I could see it was a touchy subject with Avon.  He doesn't like other people trying to tell you what to do, Blake, not even Cally, and the fact that you're on Earth and we're always in the outer reaches of Sector Somewhere - and that Avon would rather be thrown head-first into Zen's core drive than admit that he liked being there for you or any of us - doesn't make much difference.  But I was still confused.  "So Cally doesn't like him?"

"There is, it seems, nothing to like.  According to Cally," he went on, and I could almost imagine a laugh in his eyes as he did, "he makes Secretary Rontane look honest and trustworthy, and the average Auron pop-eyed slimesucker slug is enchanting by comparison."

"Sounds charming."

"And that was the polite version of her words.  In any case," he went on coldly, "she believes he has far too much influence over Blake's actions and decisions lately, and Orac concurs.  After all, Blake is not the most - suggestible of men at any time."

Far be it from me to have suggested, or even thought, that Avon might have been jealous of someone who could influence his Fearless Leader.  I like living, thank you.

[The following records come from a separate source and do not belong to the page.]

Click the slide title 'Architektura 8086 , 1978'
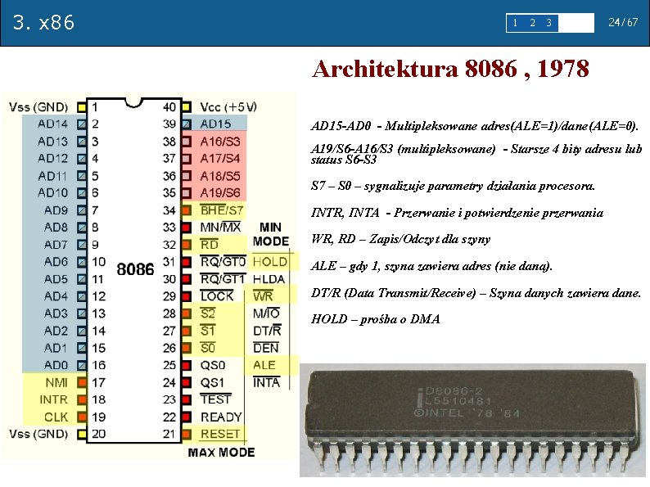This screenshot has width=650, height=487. point(450,70)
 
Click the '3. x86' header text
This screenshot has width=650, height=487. point(44,22)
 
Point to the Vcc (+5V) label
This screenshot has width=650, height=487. point(228,107)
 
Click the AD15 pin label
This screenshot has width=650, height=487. point(215,124)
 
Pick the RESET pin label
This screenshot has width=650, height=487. point(220,434)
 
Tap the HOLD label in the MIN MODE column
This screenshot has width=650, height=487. point(269,262)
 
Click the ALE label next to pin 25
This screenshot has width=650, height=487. point(265,365)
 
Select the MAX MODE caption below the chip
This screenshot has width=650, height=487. point(221,452)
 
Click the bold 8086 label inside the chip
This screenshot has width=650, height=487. point(136,269)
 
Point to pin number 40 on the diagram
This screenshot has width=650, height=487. point(169,107)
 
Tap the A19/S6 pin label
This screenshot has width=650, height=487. point(220,193)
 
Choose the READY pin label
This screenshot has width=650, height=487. point(221,417)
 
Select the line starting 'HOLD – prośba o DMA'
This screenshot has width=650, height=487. point(376,319)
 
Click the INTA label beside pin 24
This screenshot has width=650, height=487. point(267,382)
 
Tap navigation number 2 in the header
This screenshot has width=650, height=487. point(533,22)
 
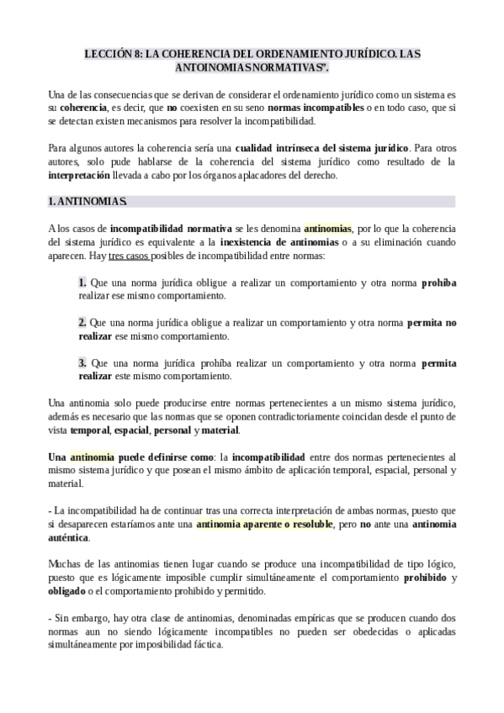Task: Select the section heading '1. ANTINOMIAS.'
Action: (x=88, y=202)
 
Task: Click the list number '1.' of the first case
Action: (x=82, y=283)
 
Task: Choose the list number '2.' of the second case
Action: (x=82, y=323)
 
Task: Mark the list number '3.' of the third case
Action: (x=82, y=363)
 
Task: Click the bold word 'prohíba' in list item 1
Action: (x=438, y=283)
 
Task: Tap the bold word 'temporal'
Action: (x=89, y=430)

"He is however politically astute for a dissident, more so than Blake."  Avon's expression clearly said that that wouldn't be hard.  "And Blake," he hesitates, as if afraid of the next words, "has been ill."

"Just headaches and bad dreams, Zen said."

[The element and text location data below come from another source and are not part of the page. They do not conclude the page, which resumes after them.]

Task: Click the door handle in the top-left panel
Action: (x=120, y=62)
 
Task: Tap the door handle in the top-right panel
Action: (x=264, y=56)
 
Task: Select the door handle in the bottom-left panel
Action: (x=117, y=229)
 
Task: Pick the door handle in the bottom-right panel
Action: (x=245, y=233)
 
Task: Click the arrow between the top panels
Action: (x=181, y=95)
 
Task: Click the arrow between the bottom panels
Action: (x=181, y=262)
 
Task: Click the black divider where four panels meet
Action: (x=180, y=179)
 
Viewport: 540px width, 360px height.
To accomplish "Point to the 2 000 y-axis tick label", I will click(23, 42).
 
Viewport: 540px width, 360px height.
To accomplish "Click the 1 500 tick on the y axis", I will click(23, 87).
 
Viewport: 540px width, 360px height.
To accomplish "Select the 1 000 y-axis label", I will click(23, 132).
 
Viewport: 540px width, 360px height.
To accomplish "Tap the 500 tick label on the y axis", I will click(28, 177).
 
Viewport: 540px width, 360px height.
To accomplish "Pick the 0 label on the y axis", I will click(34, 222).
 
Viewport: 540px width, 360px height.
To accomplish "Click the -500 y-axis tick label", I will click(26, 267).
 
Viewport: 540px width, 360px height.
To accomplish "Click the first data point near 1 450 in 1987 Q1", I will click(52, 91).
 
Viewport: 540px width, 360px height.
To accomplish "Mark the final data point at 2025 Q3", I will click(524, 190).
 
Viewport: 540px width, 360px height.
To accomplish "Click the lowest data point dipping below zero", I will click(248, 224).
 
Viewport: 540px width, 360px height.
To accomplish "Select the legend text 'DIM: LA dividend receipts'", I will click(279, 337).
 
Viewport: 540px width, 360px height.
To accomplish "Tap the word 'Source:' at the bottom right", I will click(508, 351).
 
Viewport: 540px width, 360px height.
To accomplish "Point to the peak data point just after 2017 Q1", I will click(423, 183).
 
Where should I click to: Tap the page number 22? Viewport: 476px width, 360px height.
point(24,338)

"Bad headaches, with no discernable cause, and dreams about his - indoctrination.  Which," he conceded, "is enough to give anyone nightmares."

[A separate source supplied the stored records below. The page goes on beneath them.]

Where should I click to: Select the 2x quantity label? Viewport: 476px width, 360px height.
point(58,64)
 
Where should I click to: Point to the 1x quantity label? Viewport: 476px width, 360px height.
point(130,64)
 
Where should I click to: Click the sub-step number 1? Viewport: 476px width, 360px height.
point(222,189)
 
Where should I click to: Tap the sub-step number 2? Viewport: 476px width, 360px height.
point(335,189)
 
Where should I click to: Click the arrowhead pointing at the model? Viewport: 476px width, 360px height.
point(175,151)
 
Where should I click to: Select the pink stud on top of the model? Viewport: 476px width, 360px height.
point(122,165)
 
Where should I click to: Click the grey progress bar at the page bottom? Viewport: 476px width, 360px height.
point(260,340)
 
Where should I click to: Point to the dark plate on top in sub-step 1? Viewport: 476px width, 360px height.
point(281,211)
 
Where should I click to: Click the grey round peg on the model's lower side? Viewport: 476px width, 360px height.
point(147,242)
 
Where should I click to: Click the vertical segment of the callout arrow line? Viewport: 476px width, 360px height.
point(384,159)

"You're not worried about him, aren't you?"

Avon's eyes iced over, as if I'd insulted him, and he snarled at me, "Of course not."

"Then -"

"If Blake chooses to trust such a - man - as this ex-Arbiter General, that is his decision, his gamble.  And," he went on with that evil, evil, utterly humourless smile that I hate so much, "his funeral."


Which turned out to be the sort of prophecy we didn't need, because two days later, along with news of the disappearance of the Federation High Council and surrender of four more planets came a short, blisteringly urgent, and, for Orac, frantic summons. 

Get back to Earth, get back at once or faster, screw the war, the Rebellion or the rabble, or the whole Galaxy (well, Orac didn't use those exact words, he repeated the jist of them from Cally).  You'd collapsed, screaming of renouncement, of dead friends, of guilt and illusions, and they needed us to get you out of the rebel base and away from Earth before you went mad, or catatonic, or whatever... or even died.